--- START OF Provided text ---

# Eastern Block Aircraft Clock



## andyft21 (Feb 12, 2009)

First let me say that I am not sure if I should be posting this here as it is a watch forum and not a clock forum.

This arrived from the bay today;










Its an aircraft clock from some sort of Russian transport plain. Its a great bit of kit, works very well, I think its from the 60/70's. The clock is wound by turning the bezel.

These are on sale at a fairly cheap price and must have cost the aircraft manufacturer a fortune when new. This one is fairly simple with a clean dial which is not too fussy.

It should sit nicely on my desk.


----------



## jasonm (Nov 22, 2003)

Very cool! B)


----------



## Silver Hawk (Dec 2, 2003)

andyft21 said:


> First let me say that I am not sure if I should be posting this here as it is a watch forum and not a clock forum.


We love clocks as well....post away!



jasonm said:


> Very cool! B)


Man of few words tonight oh Grasshopper


----------



## jasonm (Nov 22, 2003)

Yep..... :sadwalk:


----------



## Silver Hawk (Dec 2, 2003)

jasonm said:


> Yep..... :sadwalk:


----------



## mach 0.0013137 (Jan 10, 2005)

Silver Hawk said:


> jasonm said:
> 
> 
> > Yep..... :sadwalk:


Makes a change from the usual *Feck! Gurls!! **Drink!!!* :lol:

As to the clock, very nice I might have to look out for something similar sometime :yes:


----------



## roo7 (Jul 13, 2009)

Hi, I was hooked on the clocks too and went on a buying spree, I guess my collection is complete for now.

--- END OF Provided text ---
--- START OF Data ---

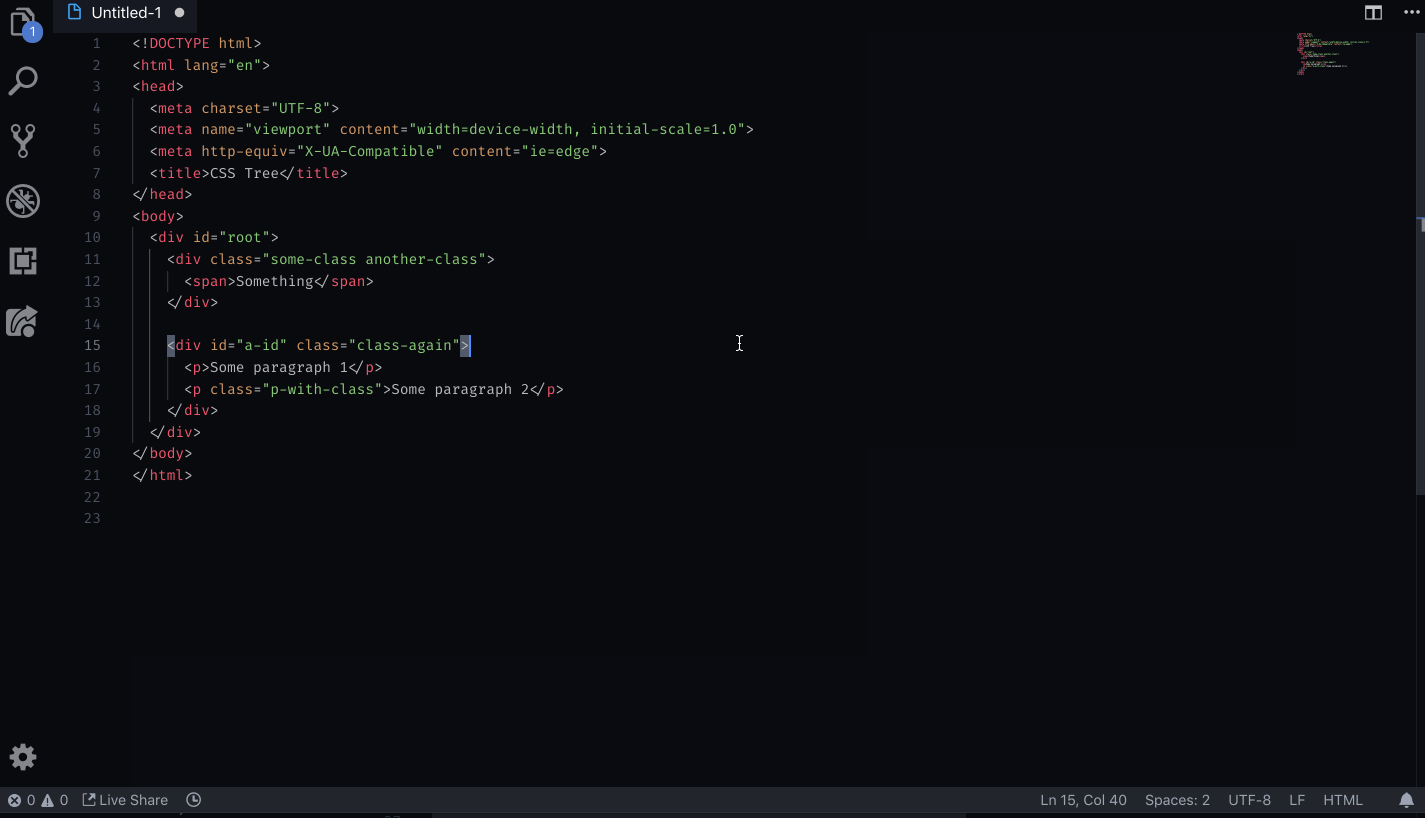This screenshot has width=1425, height=818.
Task: Start a Live Share session from the sidebar
Action: click(x=23, y=321)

--- END OF Data ---

* Exercise set *
1. In the forum thread about the aircraft clock, how is the clock wound?
2. Reproduce the stretch of the aircraft clock thread from "Its an aircraft" through "not too fussy.".
3. Go on with the forum thread about the aircraft clock, picking up after its final sentence.

* Expected answers *
1. By turning the bezel.

2.
Its an aircraft clock from some sort of Russian transport plain. Its a great bit of kit, works very well, I think its from the 60/70's. The clock is wound by turning the bezel.

These are on sale at a fairly cheap price and must have cost the aircraft manufacturer a fortune when new. This one is fairly simple with a clean dial which is not too fussy.

3.
Group shot of my Russian clocks










Lume shot


----------



## Smiffy89 (Sep 2, 2009)

Where did you get that from mate? I want one now .


----------



## roo7 (Jul 13, 2009)

Smiffy89 said:


> Where did you get that from mate? I want one now .


They are all over eBay, however their "Buy It Now" prices varies a lot from seller to seller. Hunt for the best bargain 

I bought the 24-Hour 55M from http://www.maurnavy.com/

The 55M stands out the most


----------



## andyft21 (Feb 12, 2009)

roo7 said:


> Hi, I was hooked on the clocks too and went on a buying spree, I guess my collection is complete for now.
> 
> Group shot of my Russian clocks
> 
> ...


Nice collection of clocks, I was impressed with mine and the fairly cheap price, that I have ordered another, a bit different in style (similar to the one you have second from the end). I will have one on my desk at home and one at work, well thats the plan.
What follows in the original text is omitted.